Zenit St. Petersburg and the Romance of Europe

The latest football season in Russia has finished so predictably that it almost made the Premiership of recent years look exciting. For the ninth time in the last ten seasons Spartak Moscow won the championship and perennial bridesmaids Lokomotiv Moscow rolled in second. The only real excitement in the league was the race for third place, the coveted bronzovoye, which leads to a place in the UEFA Cup. This year the biggest team from Russia’s second biggest city, Zenit St. Petersburg, finished third and next season could be up against some of Europe’s finest; if they draw a British side I may offer my services, as I must be one of the few Brits to have regularly watched the side on their home territory…

I studied in St. Petersburg a few years ago, and the summer before travelling I spent a lot of time working out how much football I would be able to watch; Russian grammar and its spatial prepositions barely seemed to matter. Once in the city I found myself itching to go and watch Zenit live on home turf, the Petrovskiy Stadium, but getting someone to go with me proved difficult. Russian football generally suffers from low attendances, due in part to financial constraint. Tickets may be cheap by our standards at around two pounds, but to most Russians a ticket is a sizeable chunk of a monthly income of forty or fifty pounds.

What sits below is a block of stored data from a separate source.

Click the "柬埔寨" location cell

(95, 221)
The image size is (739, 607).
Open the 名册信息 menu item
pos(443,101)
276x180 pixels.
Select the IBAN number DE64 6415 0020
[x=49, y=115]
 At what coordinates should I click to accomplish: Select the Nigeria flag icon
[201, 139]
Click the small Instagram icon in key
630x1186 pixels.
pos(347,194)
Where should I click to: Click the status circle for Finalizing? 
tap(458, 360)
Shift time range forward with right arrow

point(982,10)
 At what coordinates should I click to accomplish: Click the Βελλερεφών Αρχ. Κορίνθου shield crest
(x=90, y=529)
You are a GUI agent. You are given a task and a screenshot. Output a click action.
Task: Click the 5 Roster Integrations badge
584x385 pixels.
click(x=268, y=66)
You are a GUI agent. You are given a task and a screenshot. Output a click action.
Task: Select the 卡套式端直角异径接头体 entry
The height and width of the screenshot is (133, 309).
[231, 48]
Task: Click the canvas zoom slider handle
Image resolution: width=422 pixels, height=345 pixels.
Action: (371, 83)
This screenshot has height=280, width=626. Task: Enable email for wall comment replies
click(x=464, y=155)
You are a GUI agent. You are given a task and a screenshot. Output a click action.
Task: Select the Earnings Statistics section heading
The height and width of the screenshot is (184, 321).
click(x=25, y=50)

People are also put off attending live games because of well-documented crowd problems. There is a far right wing element in many Russian football crowds, complete with Nazi salutes; black or dark-skinned players are routinely jeered, or fans make monkey noises at them. Some team fanzines concentrate on the violence that precedes and follows matches rather than on the games themselves. The Russian police have taken steps to combat these problems, although to the hardcore minority it is often the police, and not rival fans, who are seen as the real enemy.
Although hooliganism is undoubtedly a problem, I have not experienced any serious violence inside Zenit’s ground. I have, however, been shocked by some of the tasteless jeers and chants coming from the crowd. In my first game I saw Zenit beat Shinnik Yaroslavl’ 2-0, throughout which the home crowd booed Shinnik’s every touch of the ball and intimidated the referee into making some rather biased decisions. One thing that really stood out was the shockingly low level of football, especially when one considered that this was meant to be the Russian equivalent of the Premiership. Shinnik, which translates as ‘the tyre-maker’, looked like they couldn’t even spell football, whilst Zenit conspired to mis-kick and launch perfect rugby conversions towards the goal throughout the ninety minutes.

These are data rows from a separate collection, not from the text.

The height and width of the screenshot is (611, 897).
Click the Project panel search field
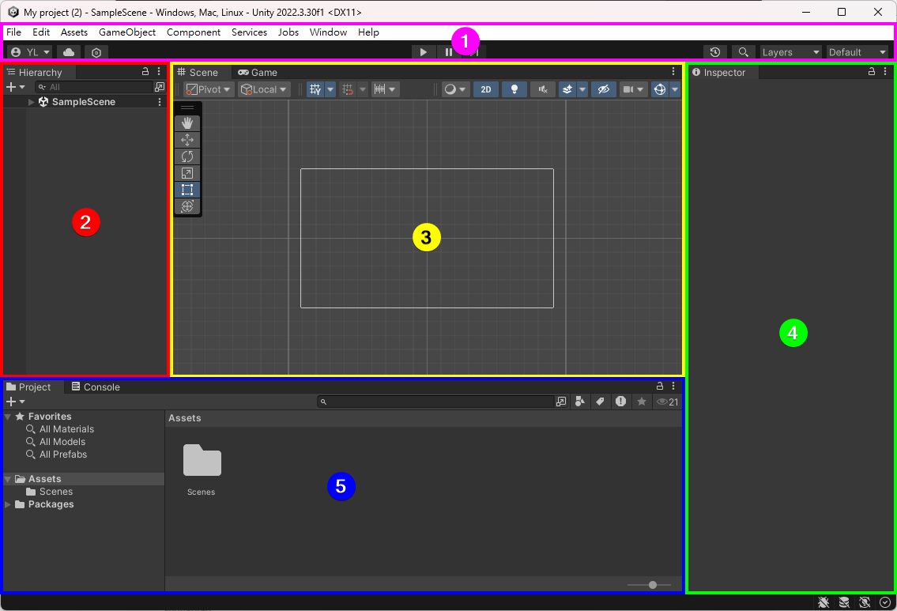click(x=439, y=402)
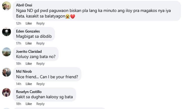Like Abril Onsi's comment
This screenshot has width=189, height=109.
29,23
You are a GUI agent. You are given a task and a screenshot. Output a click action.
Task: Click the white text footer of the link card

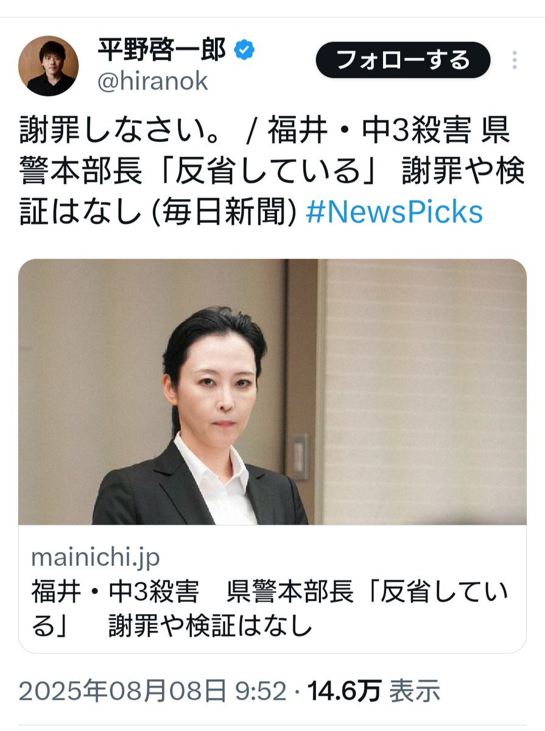coord(272,589)
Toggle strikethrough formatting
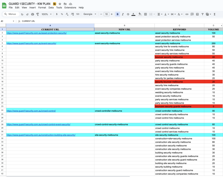The image size is (223, 177). click(128, 14)
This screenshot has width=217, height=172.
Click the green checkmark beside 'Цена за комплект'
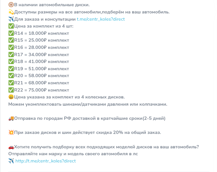(x=11, y=26)
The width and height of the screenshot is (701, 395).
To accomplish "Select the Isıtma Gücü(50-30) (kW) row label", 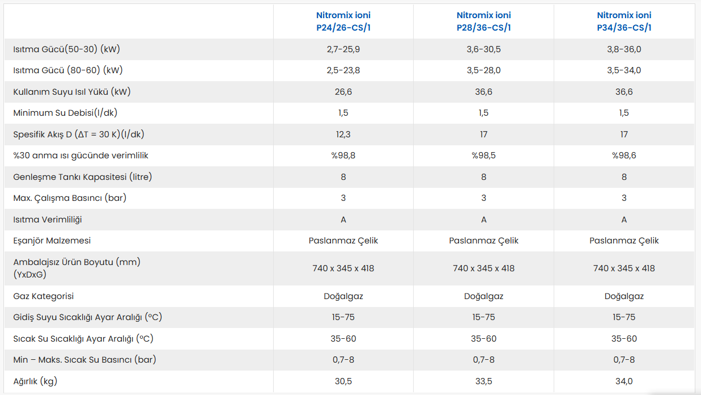I will click(x=66, y=49).
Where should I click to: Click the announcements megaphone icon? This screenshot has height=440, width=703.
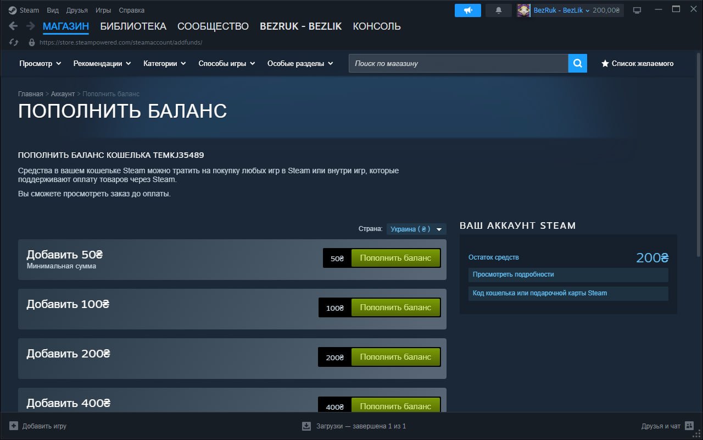coord(467,10)
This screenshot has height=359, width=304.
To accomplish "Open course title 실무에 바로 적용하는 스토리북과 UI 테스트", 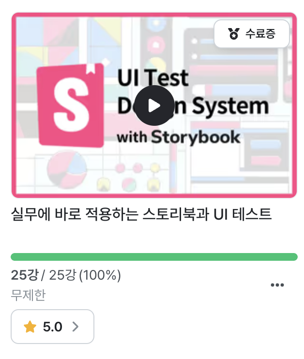I will (x=141, y=214).
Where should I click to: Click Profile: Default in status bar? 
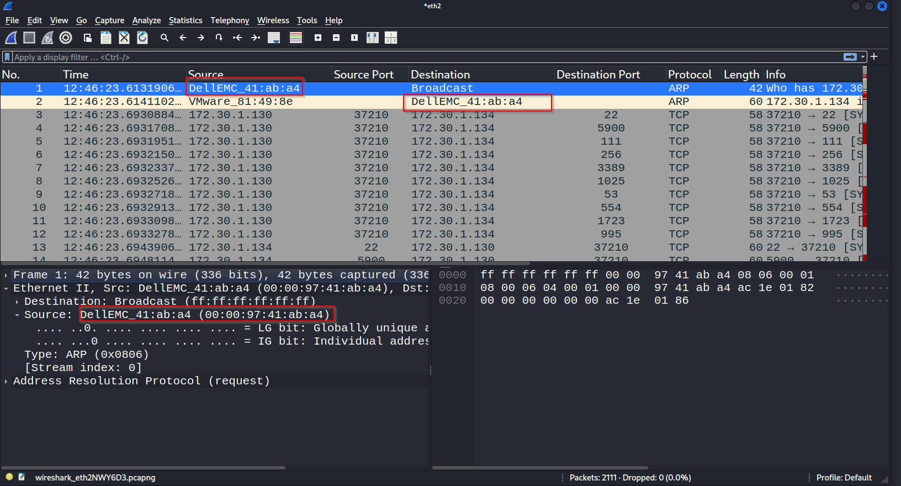pyautogui.click(x=844, y=478)
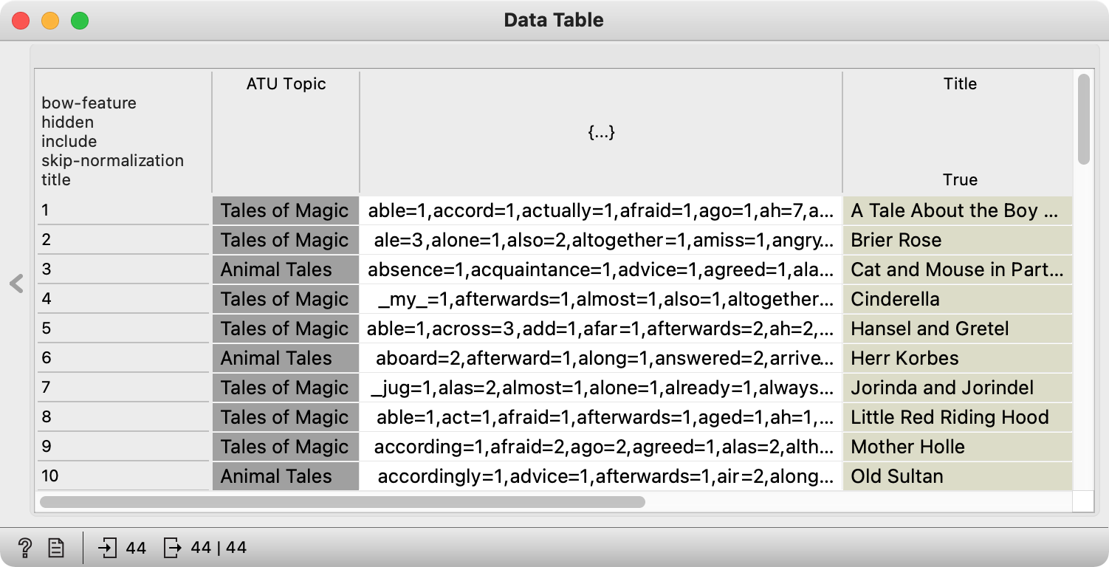Select row 5 header
The height and width of the screenshot is (567, 1109).
(123, 329)

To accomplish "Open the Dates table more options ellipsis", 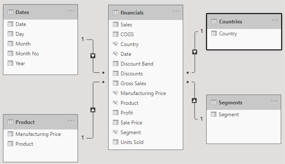I will coord(71,11).
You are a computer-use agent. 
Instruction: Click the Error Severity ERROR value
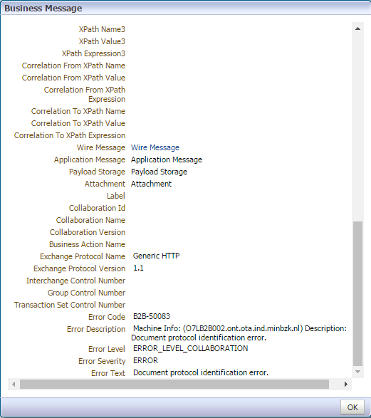coord(145,360)
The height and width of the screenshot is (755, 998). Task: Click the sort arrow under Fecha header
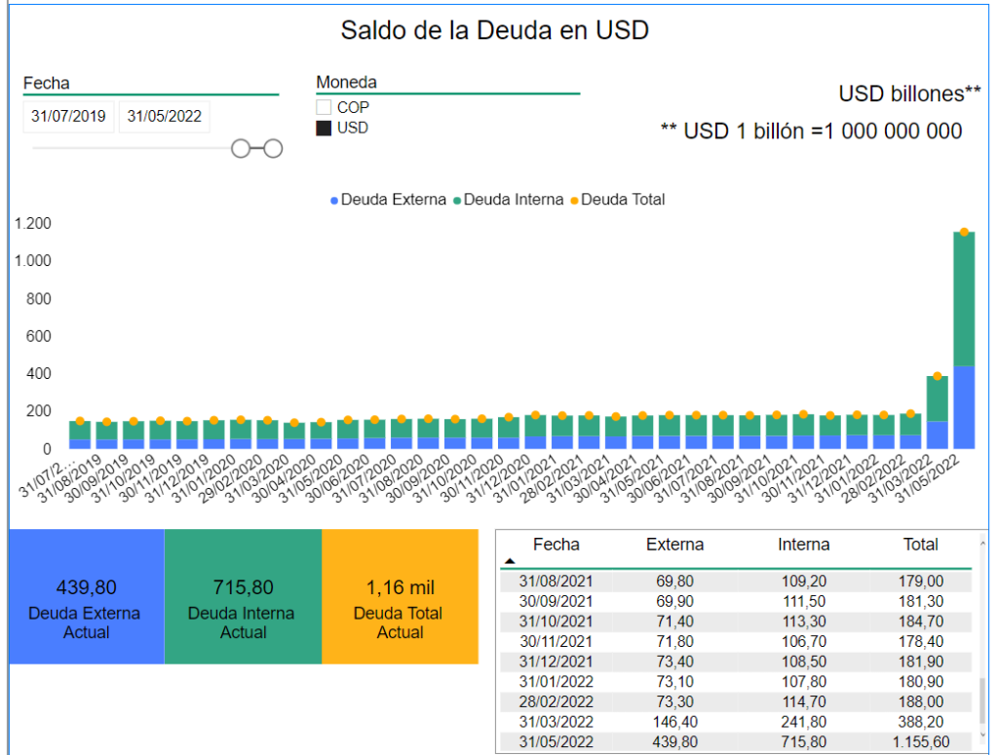509,561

In 1999 Zenit won the Russian Cup and were entered into the UEFA Cup, but lost to Bologna in the first round. However, just as I was making a summer visit in 2000, opportunities for European glory once again lay in their lap, this time in the shape of the Inter-Toto Cup. Hardly the Champions League, but for Zenit the chance to be a medium-sized fish in a relatively small pond, and I went to every game I could.

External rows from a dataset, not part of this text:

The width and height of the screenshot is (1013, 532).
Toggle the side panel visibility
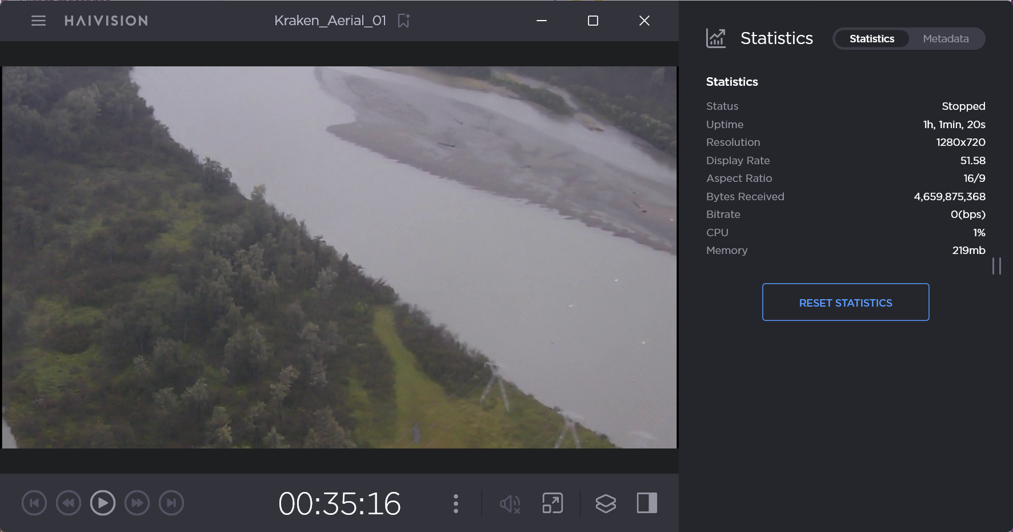point(647,503)
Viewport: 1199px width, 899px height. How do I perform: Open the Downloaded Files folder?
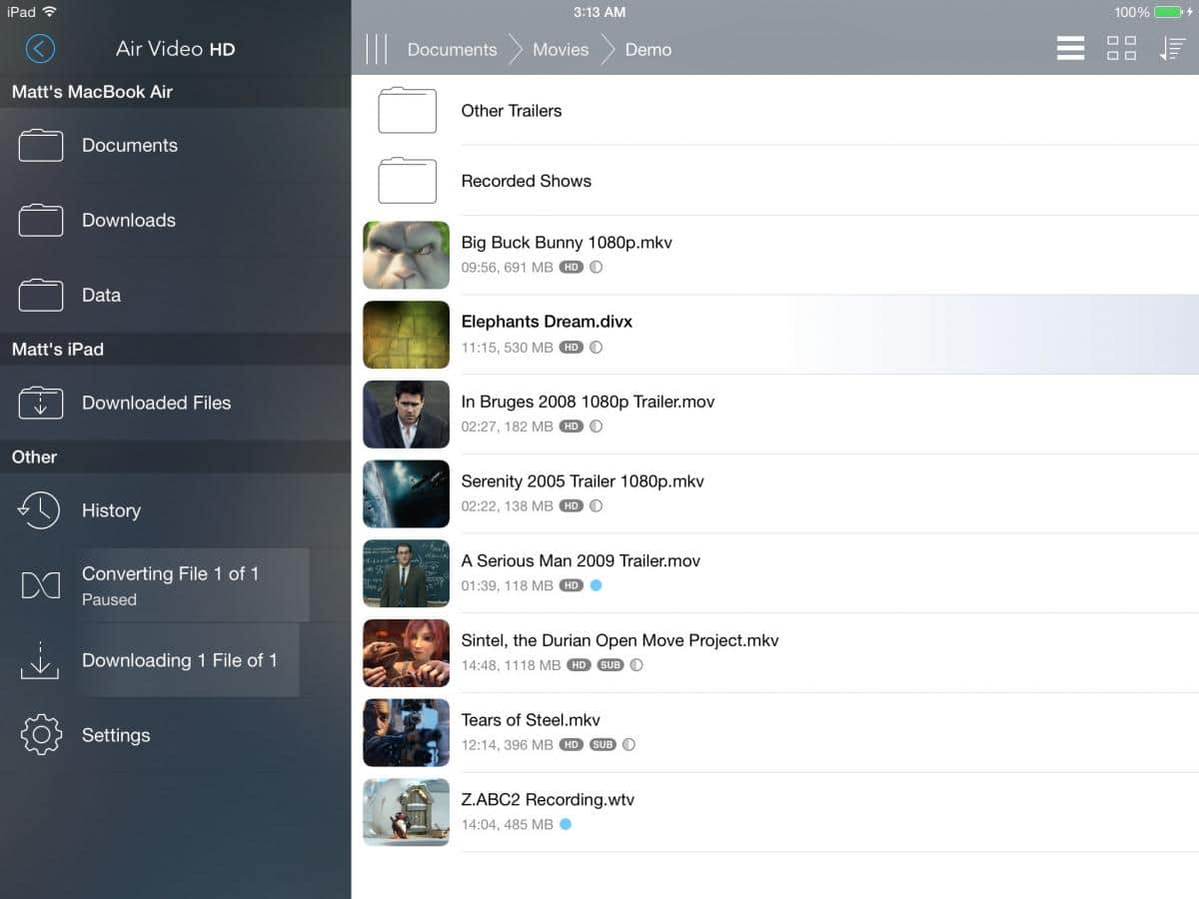tap(155, 403)
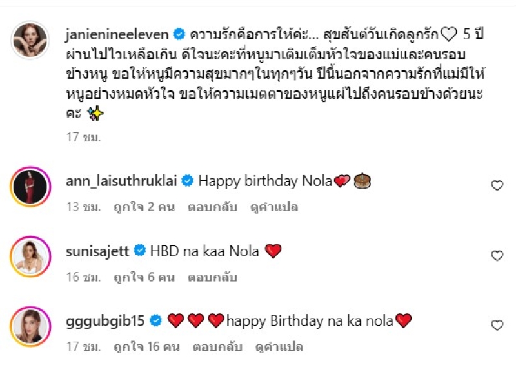
Task: Open the janienineeleven username link
Action: coord(117,35)
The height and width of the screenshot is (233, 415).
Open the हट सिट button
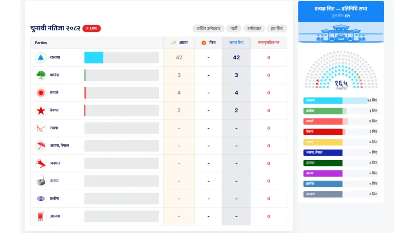tap(277, 29)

It was a pleasant summer evening as I and my ex-pat friends went through the three security barriers for the first game of the competition, standing out a mile but not caring – football matches were about the only time in St. Petersburg that I felt immersed in a genuinely Russian culture and not one that was there solely for tourists. Security had been beefed-up since my last visit, with police confiscating all alcohol and the wooden poles of flags on entrance to the ground. Following this, everyone was required to walk through a metal detector and finally to hand over any plastic bottles of drink they may be carrying. Despite all of this some fans managed to smuggle fireworks into the ground, which were set off throughout the match.

The game started and I was quite surprised, upon finding a seat – nobody bothers sitting in their correct seat – that in the two years since my last visit Zenit had turned into a decent side, capable of passing the ball around well and looking lively at set pieces. In the end they ran out 3-0 winners against Slovenian also-rans Primorye. The atmosphere in the streets after the match contained a sense of victory, but of a victory which had been expected. With their newfound confidence in a better team, Zenit fans were becoming complacent. But surely a tougher test awaited in the second round, where Tatabanye of Hungary was the opponent.

The game against the Hungarians was the first time in all my visits that it had rained. The Russian football season runs throughout the summer and most matches kick-off in the evening, meaning that conditions for matches are often perfect. On this occasion, however, the heavens opened on the uncovered stadium, and to make matters worse Zenit were 1-0 down with 90 minutes up. The determined Zenit front line pushed forward, however, and managed to force an equaliser in the 91st minute. Straight from the kick off they won the ball and scored a 92nd minute winner from what was, as the big-screen replay confirmed, a decidedly offside position. But by now I was past being critical, and joined in the post-match singing in the streets and on the Metro. I’ve never experienced an atmosphere like it at a football match, a mixture of sheer joy, disbelief and, above all, relief – Zenit had played dreadfully for 90 minutes and in truth had deserved to lose.

My summer stint in St. Petersburg was drawing to a close, and I was understandably gutted to discover that on the day of my departure, Zenit would play Bradford City in the third round of the Inter-Toto Cup. I would miss the game by a matter of hours, but my conscience (and dissertation) forced me into returning home as planned. Bradford proved no exception to the rule of English clubs taking the Inter-Toto competition lightly, rolling over 4-0 on aggregate. Zenit went on to lose in the two-legged final to Celta Vigo, due largely to a mistake made by their goalkeeper in the dying seconds, who was swiftly transferred to Torpedo Moscow.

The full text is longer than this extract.